Se servir de cet accident pour justifier encore un peu plus ce contournement, c'est méconnaître une loi fondamentale du marché: l'offre attire la demande, surtout lorsque l'ambition est là. une infrastructure autoroutière de plus ne fera qu'aggraver et intensifier les flux de circulation. Il suffit de voir le développement de l'île de France pour s'en rendre compte. Il suffit de voir en combien de temps la Sud 3 fut saturée. 

 

Bien au contraire, l'accident est le signe de l'inconséquence de notre modèle de développement économique, qui a fait la part belle à la route et au pétrole depuis 30ans. Il ne faut pas continuer dans cette voie. 

 

Cet accident est aussi le signe de l'insuffisance de la pratique de la sécurité routière par la police de la route et les politiques qui les encadrent. La police de la route n'est pas assez sur le terrain aux heures qu'il faut pour voir et sanctionner les comportements dangereux et quasi permanents sur toutes les deux fois deux voies urbaines et particulièrement sur le pont Mathilde, la Sud 3, Flaubert, le début de l'A150, le boulevard industriel, le début de l'A28, et le début de l'A13. La police de la route ne sanctionne jamais les distances de sécurité, pourtant passible de 3 points sur le permis de conduire, infraction plus grave encore qu'un excès de vitesse moyen. Rappelons qu'à 72km/h (20m/s), il faut laisser 2 secondes soit 40m par rapport au véhicule qui précède. Or que voit-on? Des camions et véhicules qui collent le véhicule qui précède, et souvent au delà de 70km/h. On voit en permanence des camions qui se doublent sur le boulevard industriel pour ne gagner aucun temps et risquer la vie de tous les salariés Safran, Autoliv et autre qui vont au travail sur ce boulevard.

 

Cet accident enfin est le signe d'un manque de formation efficace à la sécurité routière de tous les conducteurs. Il faudrait que le gouvernement renvoie tous les conducteurs français une journée en auto-école pour une formation sur la vitesse et la distance de sécurité, mesure bien plus efficace qu'une infrastructure supplémentaire.  

 

Les problèmes de sécurité routière se résolveront par la formation et la sanction des comportements les plus excessifs, une police de la route plus visible et plus présente.

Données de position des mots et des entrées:
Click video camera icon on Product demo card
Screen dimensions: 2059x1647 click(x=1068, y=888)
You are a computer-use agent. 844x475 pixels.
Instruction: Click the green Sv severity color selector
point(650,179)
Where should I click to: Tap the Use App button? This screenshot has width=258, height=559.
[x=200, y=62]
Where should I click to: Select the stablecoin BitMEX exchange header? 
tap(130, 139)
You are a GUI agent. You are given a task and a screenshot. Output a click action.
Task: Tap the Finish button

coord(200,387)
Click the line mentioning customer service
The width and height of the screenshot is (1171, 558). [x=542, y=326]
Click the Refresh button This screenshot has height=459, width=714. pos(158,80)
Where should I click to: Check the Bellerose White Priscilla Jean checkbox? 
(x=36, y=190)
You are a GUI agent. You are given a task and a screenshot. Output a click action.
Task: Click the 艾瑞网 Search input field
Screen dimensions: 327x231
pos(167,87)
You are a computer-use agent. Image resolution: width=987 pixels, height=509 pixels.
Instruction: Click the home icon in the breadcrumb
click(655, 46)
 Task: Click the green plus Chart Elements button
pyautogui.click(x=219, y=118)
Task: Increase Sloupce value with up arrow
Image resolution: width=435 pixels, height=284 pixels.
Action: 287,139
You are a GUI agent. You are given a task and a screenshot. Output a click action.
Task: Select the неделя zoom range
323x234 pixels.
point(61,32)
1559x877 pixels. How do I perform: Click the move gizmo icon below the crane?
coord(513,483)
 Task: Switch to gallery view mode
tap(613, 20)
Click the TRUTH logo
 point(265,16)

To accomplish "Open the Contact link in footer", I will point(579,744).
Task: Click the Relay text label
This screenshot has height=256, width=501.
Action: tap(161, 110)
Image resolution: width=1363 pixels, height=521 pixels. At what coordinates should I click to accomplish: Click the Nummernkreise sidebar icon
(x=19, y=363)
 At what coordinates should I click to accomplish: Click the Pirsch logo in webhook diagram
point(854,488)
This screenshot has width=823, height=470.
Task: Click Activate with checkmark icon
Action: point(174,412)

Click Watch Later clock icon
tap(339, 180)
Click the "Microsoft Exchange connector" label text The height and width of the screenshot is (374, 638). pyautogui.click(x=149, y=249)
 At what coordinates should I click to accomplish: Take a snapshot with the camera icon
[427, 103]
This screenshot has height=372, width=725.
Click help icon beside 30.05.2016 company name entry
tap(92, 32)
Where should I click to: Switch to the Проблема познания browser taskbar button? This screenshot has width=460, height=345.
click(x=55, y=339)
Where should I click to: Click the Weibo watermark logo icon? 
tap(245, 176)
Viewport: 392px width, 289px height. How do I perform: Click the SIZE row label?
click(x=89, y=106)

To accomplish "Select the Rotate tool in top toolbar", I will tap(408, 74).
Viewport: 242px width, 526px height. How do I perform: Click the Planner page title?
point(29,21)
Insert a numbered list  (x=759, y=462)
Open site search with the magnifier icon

> CONSIGNES
Répondez à ces questions à partir du texte sur la sécurité routière :
(a) Depuis combien d'années notre modèle de développement économique a-t-il fait la part belle à la route et au pétrole ?
(b) De combien de points sur le permis de conduire le non-respect des distances de sécurité est-il passible ?
(c) À 72 km/h, quelle distance faut-il laisser par rapport au véhicule qui précède, en secondes et en mètres ?

> RÉPONSE RÉDIGÉE
(a) Depuis 30 ans.
(b) De 3 points.
(c) 2 secondes, soit 40 m.